===== Trecho para leitura =====
Polarização política, populismo, ascensão de líderes que se apresentam fora do establishment tradicional. Nas últimas décadas, o cenário político latino-americano tem passado por mudanças que, em certa medida, refletem movimentos mais amplos também registrados em países da Europa e nos Estados Unidos. Embora as causas macro tenham alguma similaridade, aspectos locais influenciam o aparecimento e a permanência desses fenômenos.  

Um estudo inédito, produzido por pesquisadores brasileiros,  apresenta dados bastante interessantes para a questão dos outsiders na política latino-americana nos últimos anos.  Os resultados foram publicados recentemente no capítulo “The election of outsider deputies in Chile and Brazil”, do livro “Public Opinion and Turmoil in Latin American Democracies“, organizado pelos professores Helcimara Telles (UFMG) e Joscimar Silva (UNB).

No estudo, Adriano Codato (UFPR), Roberta Picussa (UFPR) e Ednaldo Ribeiro (UEM) elaboraram o índice de outsiderismo para compreender como os novatos na política se diferenciam segundo trajetórias de vida fora e dentro da política. Para isso, eles utilizaram a Teoria de Resposta ao Item (TRI), método que permitiu quantificar o grau em que os parlamentares eleitos no Brasil e no Chile se afastam do sistema político estabelecido.  

Em entrevista ao blog, Roberta Picussa detalha alguns achados da pesquisa como, por exemplo, o alto índice outsiderismo no campo da direita. A análise das eleições de 2018 para a Câmara dos Deputados no Brasil revelou uma prevalência significativa de parlamentares outsiders afiliados a partidos de direita (82,3%), refletindo uma associação com a eleição do ex-presidente Jair Bolsonaro. Além disso, 32% dos outsiders tinham vindo do PSL, partido do então candidato Bolsonaro. Mais do que isso. O índice de outsiderismo médio no Brasil superou (7,8) o registrado no Chile (5,4). Em outras palavras, por aqui, os novatos estavam mais distantes do sistema político do que no país vizinho.  

Estes resultados sugerem uma associação entre a eleição de presidentes “maverick” e o aumento da representação de parlamentares outsiders, especialmente em um contexto de queda da confiança nas instituições políticas. Para Roberta, compreender o perfil e as características desses novos atores no Congresso é crucial, pois suas trajetórias podem influenciar a dinâmica legislativa e a relação com as instituições políticas.  

 O que são “deputados outsider” e como eles são definidos no estudo? 

Deputados outsiders são atores que, antes de sua primeira eleição, não tinham uma trajetória social ou profissional na política. A definição do deputado outsider é um tanto complexa. Partindo da literatura especializada, outsiders são candidatos que não fazem parte do universo institucional da política, isto é, não têm experiência profissional prévia na política, ou surgem fora dos partidos estabelecidos de seu país.  

E como vocês identificaram os outsiders?
=====
[Problema proposto 1]
Retorne, sem nenhuma alteração, a parte do trecho sobre outsiders na política que começa em "Deputados outsiders são" e segue até "identificaram os outsiders?".
[Problema proposto 2]
Com base no trecho sobre deputados outsiders, responda:
(a) Que percentual dos parlamentares outsiders eleitos em 2018 para a Câmara dos Deputados no Brasil era afiliado a partidos de direita?
(b) Que método os pesquisadores usaram para quantificar o grau de afastamento dos parlamentares em relação ao sistema político estabelecido?
(c) Qual foi o índice de outsiderismo médio registrado no Chile?
[Problema proposto 3]
Resuma em duas frases o trecho sobre deputados outsiders.
A listagem é um material à parte, independente do trecho.
===== Dados fornecidos =====
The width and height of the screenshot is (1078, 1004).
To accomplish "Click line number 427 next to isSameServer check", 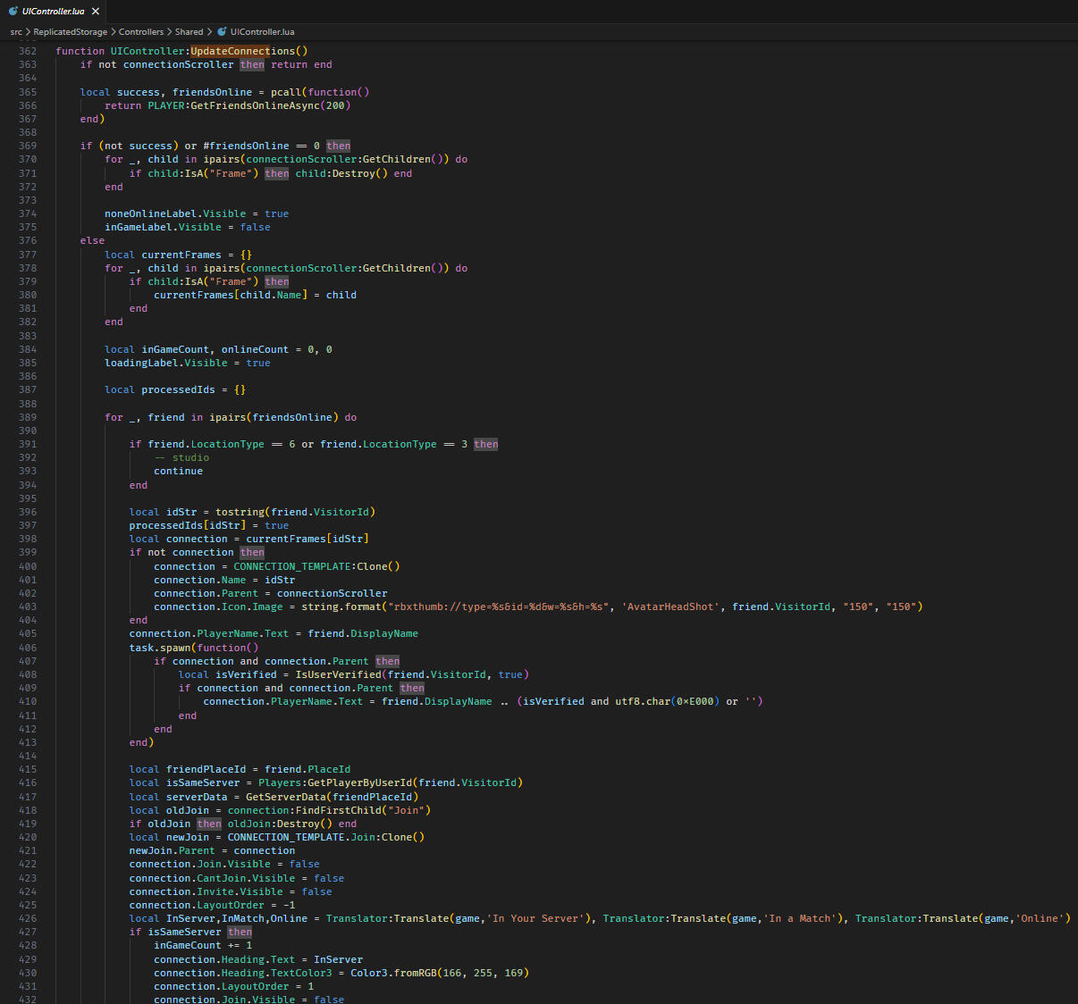I will [28, 932].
=====
[Resposta esperada 1]
Deputados outsiders são atores que, antes de sua primeira eleição, não tinham uma trajetória social ou profissional na política. A definição do deputado outsider é um tanto complexa. Partindo da literatura especializada, outsiders são candidatos que não fazem parte do universo institucional da política, isto é, não têm experiência profissional prévia na política, ou surgem fora dos partidos estabelecidos de seu país.  

E como vocês identificaram os outsiders?

[Resposta esperada 2]
(a) 82,3%.
(b) A Teoria de Resposta ao Item (TRI).
(c) 5,4.

[Resposta esperada 3]
Adriano Codato, Roberta Picussa e Ednaldo Ribeiro elaboraram um índice de outsiderismo, com base na Teoria de Resposta ao Item, para medir o quanto os parlamentares eleitos no Brasil e no Chile se afastam do sistema político estabelecido. Nas eleições de 2018 para a Câmara dos Deputados, 82,3% dos outsiders brasileiros eram de partidos de direita, e o índice médio do Brasil (7,8) superou o do Chile (5,4), o que sugere uma associação entre a eleição de presidentes "maverick" e o aumento de parlamentares outsiders.